**ACTIONS TO TAKE**
a. According to the article on Schwarzenegger's heart procedure, in what year was the valve that needed replacing originally installed?
b. Set down the passage of the article on Schwarzenegger's heart procedure from "The operation was" to "in such circumstan­ces.", keeping every word unchanged.

Start of EXTRACT

The 70-year-old former California governor had a scheduled procedure to replace a pulmonic valve on Thursday, according to Schwarzene­gger’s spokesman, Daniel Ketchell. He was in stable condition on Friday.

“His first words were actually ‘I’m back,” so he is in good spirits,” Ketchell tweeted.

The operation was necessary to replace a valve that had originally been installed in 1997 for a congenital heart defect. “That 1997 replacemen­t valve was never meant to be permanent, and has outlived its life expectancy,” Ketchell said. Schwarzene­gger opted for a less-invasive catheter valve replacemen­t procedure.

An open-heart surgery team was ready during the procedure, but Ketchell said their presence wasn’t unusual in such circumstan­ces.

“It wasn’t an emergency. It was a planned surgery,” he told The Associated Press. “The open heart was the backup option.”

Schwarzene­gger was a bodybuildi­ng star before turning to movies. His career as an action hero took off with the box-office hit “Conan the Barbarian” in 1982. His role in the “Terminator” in 1984 propelled him into box-office superstard­om. He served as governor of California from 2003 to 2011.

In addition to his heart ailments, Schwarzene­gger had a motorcycle crash in 2001 that left him with several broken ribs. He’s had a hip replaced and had rotator cuff surgery in 2003. A 2006 skiing accident broke his right femur, an injury that required a complicate­d surgery to repair. It also forced Schwarzene­gger to hobble on crutches during his second gubernator­ial inaugurati­on and several major events.

End of EXTRACT
Start of SUPPLIED ENTRIES

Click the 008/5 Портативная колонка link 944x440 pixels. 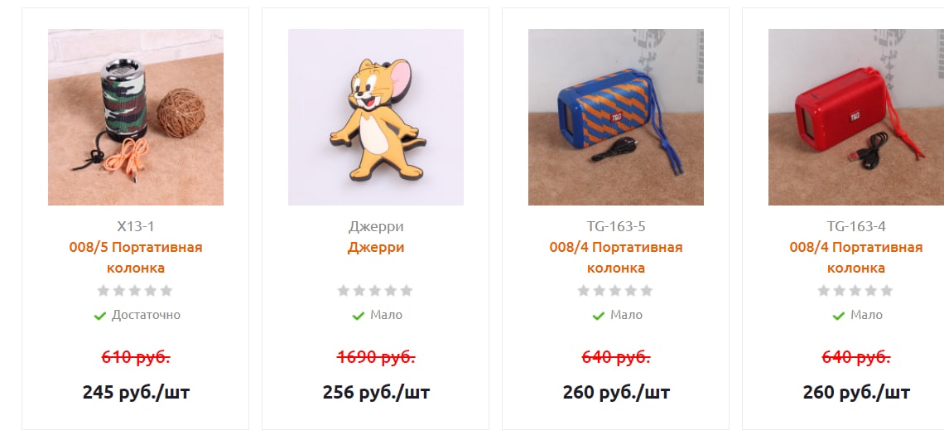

End of SUPPLIED ENTRIES
Start of SUPPLIED ENTRIES

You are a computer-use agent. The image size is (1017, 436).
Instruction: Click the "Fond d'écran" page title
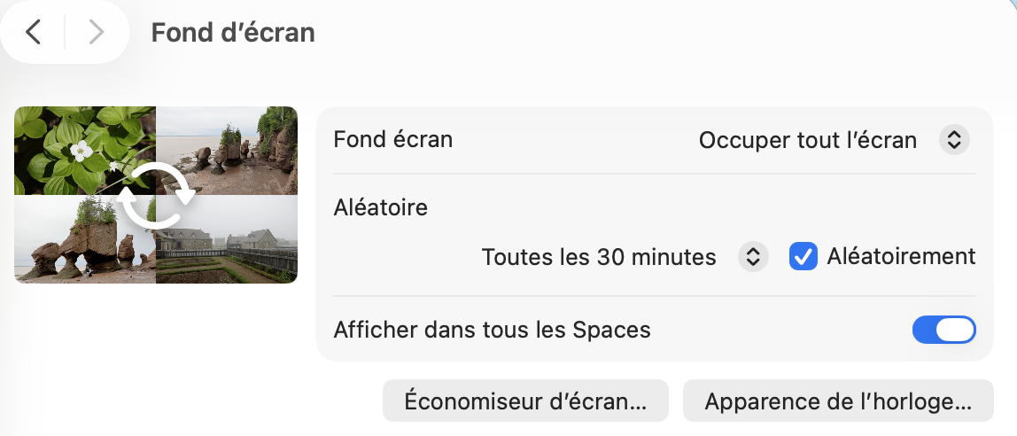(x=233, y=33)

End of SUPPLIED ENTRIES
Start of SUPPLIED ENTRIES

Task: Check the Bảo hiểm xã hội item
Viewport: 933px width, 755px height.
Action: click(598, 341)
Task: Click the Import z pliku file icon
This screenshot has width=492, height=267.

End of SUPPLIED ENTRIES

**RESPONSES PER TASK**
a. 1997

b.
The operation was necessary to replace a valve that had originally been installed in 1997 for a congenital heart defect. “That 1997 replacemen­t valve was never meant to be permanent, and has outlived its life expectancy,” Ketchell said. Schwarzene­gger opted for a less-invasive catheter valve replacemen­t procedure.

An open-heart surgery team was ready during the procedure, but Ketchell said their presence wasn’t unusual in such circumstan­ces.